Alt Title

Nasib Para Penghuni Jalanan

Nasib Para Penghuni Jalanan




Maraknya anak jalanan dan sejenisnya menjadi bukti bahwa

sistem hari ini tidak mampu memberikan kehidupan yang layak bagi mereka

______________________


Penulis Ummu Fadiya

Kontributor Media Kuntum Cahaya 


KUNTUMCAHAYA.com, OPINI- Dari dulu hingga sekarang, kehadiran para penghuni jalanan selalu menjadi masalah yang tak pernah terselesaikan. Mereka dianggap sebagai penyakit masyarakat karena sering dikejar-kejar oleh pihak yang berwenang atas nama ketertiban umum.


Para penghuni jalanan juga belum bisa dipisahkan sepenuhnya dari tempat mereka mengais rezeki. Pasalnya, masyarakat masih memiliki kepedulian untuk berbagi. Kondisi tersebut membuat aktivitas para pengguna jalan menjadi terganggu saat mereka sedang beraksi.

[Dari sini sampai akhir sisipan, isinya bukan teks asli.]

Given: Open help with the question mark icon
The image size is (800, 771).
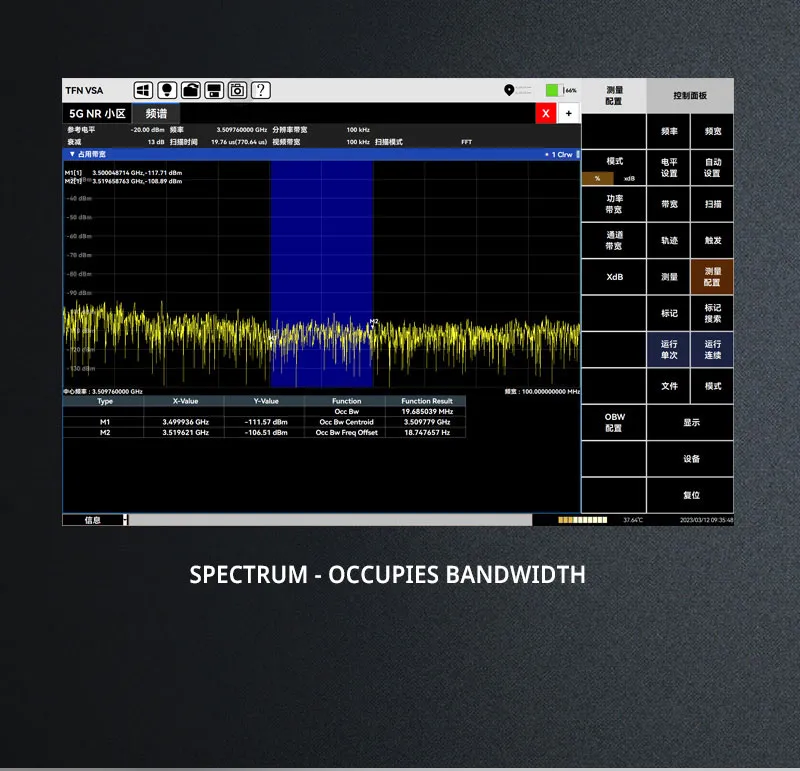Looking at the screenshot, I should [261, 91].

Dikutip dari radarbanyumas.co.id (10-9-2025) di beberapa daerah yang terjaring razia, keberadaan para penghuni jalanan terdiri dari anak jalanan, pengamen, anak punk, dan pengemis sepertinya susah untuk ditertibkan. Aktivitas mereka masih saja memenuhi ruas-ruas jalan. Fenomena yang sama juga terjadi di wilayah Kecamatan Banyumas meskipun jumlahnya tidak sebanyak tahun 2024.


Berdasarkan informasi dari Kasi Operasi dan Pengendalian (Opsdal) Satpol PP Banyumas Catur Wahyono jumlah anak jalanan dan pengamen yang terjaring razia sekitar 50–60 orang di pertengahan tahun 2025. Namun, aktivitas mereka masih terlihat di sekitar Jalan Jendral Sudirman, Kalibagor, Tanjung, Simpang Karangpucung, dan Simpang Santen. 

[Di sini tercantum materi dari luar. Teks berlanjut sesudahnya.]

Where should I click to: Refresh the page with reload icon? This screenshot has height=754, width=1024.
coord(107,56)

Sementara itu, keberadaan para pengemis bisa ditemui di Karangbawang sampai Bancarkembar. Sedangkan di titik Simpang Pasar Manis dan Alun-alun Purwokerto terpantau lebih tertib karena anak jalanan sudah jarang terlihat. Kondisi yang demikian karena pengaruh dari adanya razia yang rutin dilakukan oleh pihak berwenang.


Solusi yang Tak Tuntas


Keberadaan anak jalanan dan semacamnya yang menggangu aktivitas para pengguna jalan, sebenarnya sudah sering ditertibkan. Namun, pada faktanya, setelah diberi pengarahan dan dibina, mereka tetap kembali lagi dengan berbagai macam alasan. Mengutip laman Jurnal DPR RI, maraknya anak jalanan dipicu oleh beberapa faktor, di antaranya:

1. Kondisi ekonomi keluarga yang lemah.

2. Minimnya perhatian orang tua kepada anaknya.

3. Hubungan antar anggota keluarga yang kurang harmonis.

4. Lingkungan pergaulan yang salah.

5. Kualitas pendidikan yang rendah.


Hal-hal di atas menjadi masalah besar yang harus diselesaikan dengan segera. Jika tidak, keberadaan anak jalanan tentu akan menimbulkan masalah sosial yang lebih besar ke depannya.


Kondisi yang sama juga menimpa para pengamen dan pengemis. Kedua kelompok ini juga tak luput dari sasaran petugas Satpol PP. Sayangnya, kehadiran mereka pun sering luput dari patroli karena berhasil kabur demi menghindari razia. Masalah tersebut diperparah dengan kebiasaan para pengguna jalan yang masih memberikan uang. Hal itu tentu makin menyulitkan  penertiban yang dilakukan.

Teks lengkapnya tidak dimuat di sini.